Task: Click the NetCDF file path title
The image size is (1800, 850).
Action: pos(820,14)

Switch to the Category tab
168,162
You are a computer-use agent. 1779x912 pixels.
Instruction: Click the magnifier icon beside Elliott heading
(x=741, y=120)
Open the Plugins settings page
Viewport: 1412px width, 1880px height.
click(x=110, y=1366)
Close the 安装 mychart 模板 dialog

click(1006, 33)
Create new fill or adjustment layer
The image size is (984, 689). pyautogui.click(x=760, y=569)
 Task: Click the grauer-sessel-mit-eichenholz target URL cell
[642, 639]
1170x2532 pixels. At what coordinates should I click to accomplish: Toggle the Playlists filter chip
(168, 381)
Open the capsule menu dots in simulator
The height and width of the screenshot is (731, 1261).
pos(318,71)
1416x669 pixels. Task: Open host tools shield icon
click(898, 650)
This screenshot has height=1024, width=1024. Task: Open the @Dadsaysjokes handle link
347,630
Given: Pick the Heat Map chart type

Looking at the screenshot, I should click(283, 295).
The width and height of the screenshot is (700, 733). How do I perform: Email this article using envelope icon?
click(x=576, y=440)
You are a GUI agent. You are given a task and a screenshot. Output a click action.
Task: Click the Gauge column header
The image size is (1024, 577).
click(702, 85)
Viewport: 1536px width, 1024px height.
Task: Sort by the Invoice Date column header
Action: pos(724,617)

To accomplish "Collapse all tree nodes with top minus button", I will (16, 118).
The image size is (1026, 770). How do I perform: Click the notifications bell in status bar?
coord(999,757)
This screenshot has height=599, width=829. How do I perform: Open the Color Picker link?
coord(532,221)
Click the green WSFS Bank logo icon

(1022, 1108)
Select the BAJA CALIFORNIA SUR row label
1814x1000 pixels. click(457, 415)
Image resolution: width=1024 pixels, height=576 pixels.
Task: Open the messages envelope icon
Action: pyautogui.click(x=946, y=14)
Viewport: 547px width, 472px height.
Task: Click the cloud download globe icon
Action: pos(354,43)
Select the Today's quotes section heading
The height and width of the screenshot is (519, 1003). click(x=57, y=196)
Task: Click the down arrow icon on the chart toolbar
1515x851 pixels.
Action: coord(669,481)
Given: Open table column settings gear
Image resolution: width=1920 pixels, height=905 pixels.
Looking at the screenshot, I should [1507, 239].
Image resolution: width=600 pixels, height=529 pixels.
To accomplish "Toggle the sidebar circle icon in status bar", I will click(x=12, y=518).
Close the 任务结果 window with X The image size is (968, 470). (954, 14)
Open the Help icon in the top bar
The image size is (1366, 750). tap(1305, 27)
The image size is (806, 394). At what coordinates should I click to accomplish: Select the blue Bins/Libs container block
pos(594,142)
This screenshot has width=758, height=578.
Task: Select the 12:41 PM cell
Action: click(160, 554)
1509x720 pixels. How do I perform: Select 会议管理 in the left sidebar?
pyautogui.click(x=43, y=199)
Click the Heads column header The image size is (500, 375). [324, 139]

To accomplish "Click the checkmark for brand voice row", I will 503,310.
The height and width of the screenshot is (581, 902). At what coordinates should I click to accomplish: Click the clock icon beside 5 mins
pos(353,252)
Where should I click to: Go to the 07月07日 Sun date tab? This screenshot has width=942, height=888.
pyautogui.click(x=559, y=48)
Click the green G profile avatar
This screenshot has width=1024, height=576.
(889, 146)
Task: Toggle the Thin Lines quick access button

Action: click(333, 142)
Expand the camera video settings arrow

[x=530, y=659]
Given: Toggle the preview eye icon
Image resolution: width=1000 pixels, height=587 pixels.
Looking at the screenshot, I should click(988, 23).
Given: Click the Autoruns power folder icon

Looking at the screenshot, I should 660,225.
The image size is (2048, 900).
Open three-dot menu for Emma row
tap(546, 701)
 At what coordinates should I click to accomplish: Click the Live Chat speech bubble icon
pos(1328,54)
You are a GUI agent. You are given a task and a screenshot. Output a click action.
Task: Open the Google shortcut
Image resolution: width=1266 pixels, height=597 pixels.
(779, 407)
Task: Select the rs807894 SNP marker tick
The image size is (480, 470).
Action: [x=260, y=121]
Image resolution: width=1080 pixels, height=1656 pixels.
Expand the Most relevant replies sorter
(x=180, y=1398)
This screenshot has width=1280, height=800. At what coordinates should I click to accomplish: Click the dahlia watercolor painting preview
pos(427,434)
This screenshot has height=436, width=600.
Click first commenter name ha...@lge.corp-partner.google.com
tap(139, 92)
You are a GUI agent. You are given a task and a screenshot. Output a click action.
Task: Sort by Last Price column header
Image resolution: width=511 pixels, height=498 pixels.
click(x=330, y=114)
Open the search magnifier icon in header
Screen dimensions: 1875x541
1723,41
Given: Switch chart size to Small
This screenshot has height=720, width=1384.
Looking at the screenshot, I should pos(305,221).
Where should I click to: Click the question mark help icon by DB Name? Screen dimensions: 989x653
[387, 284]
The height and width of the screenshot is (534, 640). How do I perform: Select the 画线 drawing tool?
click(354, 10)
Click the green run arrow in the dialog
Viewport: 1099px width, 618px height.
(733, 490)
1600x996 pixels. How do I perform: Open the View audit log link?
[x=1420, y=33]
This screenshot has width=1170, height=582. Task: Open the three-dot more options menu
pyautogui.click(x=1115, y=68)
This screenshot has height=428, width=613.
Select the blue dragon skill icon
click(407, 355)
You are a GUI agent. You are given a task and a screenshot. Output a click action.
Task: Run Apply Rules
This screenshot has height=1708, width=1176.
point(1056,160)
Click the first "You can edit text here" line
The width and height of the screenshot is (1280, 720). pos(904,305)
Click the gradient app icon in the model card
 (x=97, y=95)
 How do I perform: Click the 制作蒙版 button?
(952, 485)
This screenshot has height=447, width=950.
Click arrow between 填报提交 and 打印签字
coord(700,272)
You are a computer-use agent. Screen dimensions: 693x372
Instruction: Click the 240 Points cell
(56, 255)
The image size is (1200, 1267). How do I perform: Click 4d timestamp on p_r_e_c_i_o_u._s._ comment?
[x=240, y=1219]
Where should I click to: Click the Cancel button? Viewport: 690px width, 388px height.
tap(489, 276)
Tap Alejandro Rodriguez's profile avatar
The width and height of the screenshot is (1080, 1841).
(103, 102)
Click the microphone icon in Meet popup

Assignment: Give back each record above exactly as written.

Response for this exercise:
Task: Click the NetCDF file path title
The image size is (1800, 850).
Action: pos(820,14)

Switch to the Category tab
168,162
You are a computer-use agent. 1779x912 pixels.
Instruction: Click the magnifier icon beside Elliott heading
(x=741, y=120)
Open the Plugins settings page
Viewport: 1412px width, 1880px height.
click(x=110, y=1366)
Close the 安装 mychart 模板 dialog

click(1006, 33)
Create new fill or adjustment layer
The image size is (984, 689). pyautogui.click(x=760, y=569)
 Task: Click the grauer-sessel-mit-eichenholz target URL cell
[642, 639]
1170x2532 pixels. At what coordinates should I click to accomplish: Toggle the Playlists filter chip
(168, 381)
Open the capsule menu dots in simulator
The height and width of the screenshot is (731, 1261).
pos(318,71)
1416x669 pixels. Task: Open host tools shield icon
click(898, 650)
This screenshot has height=1024, width=1024. Task: Open the @Dadsaysjokes handle link
347,630
Given: Pick the Heat Map chart type

Looking at the screenshot, I should click(283, 295).
The width and height of the screenshot is (700, 733). How do I perform: Email this article using envelope icon?
click(x=576, y=440)
You are a GUI agent. You are given a task and a screenshot. Output a click action.
Task: Click the Gauge column header
The image size is (1024, 577).
click(702, 85)
Viewport: 1536px width, 1024px height.
Task: Sort by the Invoice Date column header
Action: pos(724,617)

To accomplish "Collapse all tree nodes with top minus button", I will (16, 118).
The image size is (1026, 770). How do I perform: Click the notifications bell in status bar?
coord(999,757)
This screenshot has height=599, width=829. How do I perform: Open the Color Picker link?
coord(532,221)
Click the green WSFS Bank logo icon

(1022, 1108)
Select the BAJA CALIFORNIA SUR row label
1814x1000 pixels. click(457, 415)
Image resolution: width=1024 pixels, height=576 pixels.
Task: Open the messages envelope icon
Action: pyautogui.click(x=946, y=14)
Viewport: 547px width, 472px height.
Task: Click the cloud download globe icon
Action: pos(354,43)
Select the Today's quotes section heading
The height and width of the screenshot is (519, 1003). click(x=57, y=196)
Task: Click the down arrow icon on the chart toolbar
1515x851 pixels.
Action: coord(669,481)
Given: Open table column settings gear
Image resolution: width=1920 pixels, height=905 pixels.
Looking at the screenshot, I should [1507, 239].
Image resolution: width=600 pixels, height=529 pixels.
To accomplish "Toggle the sidebar circle icon in status bar", I will click(x=12, y=518).
Close the 任务结果 window with X The image size is (968, 470). (954, 14)
Open the Help icon in the top bar
The image size is (1366, 750). tap(1305, 27)
The image size is (806, 394). At what coordinates should I click to accomplish: Select the blue Bins/Libs container block
pos(594,142)
This screenshot has width=758, height=578.
Task: Select the 12:41 PM cell
Action: click(160, 554)
1509x720 pixels. How do I perform: Select 会议管理 in the left sidebar?
pyautogui.click(x=43, y=199)
Click the Heads column header The image size is (500, 375). [324, 139]

To accomplish "Click the checkmark for brand voice row", I will 503,310.
The height and width of the screenshot is (581, 902). At what coordinates should I click to accomplish: Click the clock icon beside 5 mins
pos(353,252)
Where should I click to: Go to the 07月07日 Sun date tab? This screenshot has width=942, height=888.
pyautogui.click(x=559, y=48)
Click the green G profile avatar
This screenshot has width=1024, height=576.
(889, 146)
Task: Toggle the Thin Lines quick access button

Action: click(333, 142)
Expand the camera video settings arrow

[x=530, y=659]
Given: Toggle the preview eye icon
Image resolution: width=1000 pixels, height=587 pixels.
Looking at the screenshot, I should click(988, 23).
Given: Click the Autoruns power folder icon

Looking at the screenshot, I should 660,225.
The image size is (2048, 900).
Open three-dot menu for Emma row
tap(546, 701)
 At what coordinates should I click to accomplish: Click the Live Chat speech bubble icon
pos(1328,54)
You are a GUI agent. You are given a task and a screenshot. Output a click action.
Task: Open the Google shortcut
Image resolution: width=1266 pixels, height=597 pixels.
(779, 407)
Task: Select the rs807894 SNP marker tick
The image size is (480, 470).
Action: [x=260, y=121]
Image resolution: width=1080 pixels, height=1656 pixels.
Expand the Most relevant replies sorter
(x=180, y=1398)
This screenshot has width=1280, height=800. At what coordinates should I click to accomplish: Click the dahlia watercolor painting preview
pos(427,434)
This screenshot has height=436, width=600.
Click first commenter name ha...@lge.corp-partner.google.com
tap(139, 92)
You are a GUI agent. You are given a task and a screenshot. Output a click action.
Task: Sort by Last Price column header
Image resolution: width=511 pixels, height=498 pixels.
click(x=330, y=114)
Open the search magnifier icon in header
Screen dimensions: 1875x541
1723,41
Given: Switch chart size to Small
This screenshot has height=720, width=1384.
Looking at the screenshot, I should pos(305,221).
Where should I click to: Click the question mark help icon by DB Name? Screen dimensions: 989x653
[387, 284]
The height and width of the screenshot is (534, 640). How do I perform: Select the 画线 drawing tool?
click(354, 10)
Click the green run arrow in the dialog
Viewport: 1099px width, 618px height.
(733, 490)
1600x996 pixels. How do I perform: Open the View audit log link?
[x=1420, y=33]
This screenshot has width=1170, height=582. Task: Open the three-dot more options menu
pyautogui.click(x=1115, y=68)
This screenshot has height=428, width=613.
Select the blue dragon skill icon
click(407, 355)
You are a GUI agent. You are given a task and a screenshot. Output a click action.
Task: Run Apply Rules
This screenshot has height=1708, width=1176.
point(1056,160)
Click the first "You can edit text here" line
The width and height of the screenshot is (1280, 720). pos(904,305)
Click the gradient app icon in the model card
 (x=97, y=95)
 How do I perform: Click the 制作蒙版 button?
(952, 485)
This screenshot has height=447, width=950.
Click arrow between 填报提交 and 打印签字
coord(700,272)
You are a computer-use agent. Screen dimensions: 693x372
Instruction: Click the 240 Points cell
(56, 255)
The image size is (1200, 1267). How do I perform: Click 4d timestamp on p_r_e_c_i_o_u._s._ comment?
[x=240, y=1219]
Where should I click to: Click the Cancel button? Viewport: 690px width, 388px height.
tap(489, 276)
Tap Alejandro Rodriguez's profile avatar
The width and height of the screenshot is (1080, 1841).
(103, 102)
Click the microphone icon in Meet popup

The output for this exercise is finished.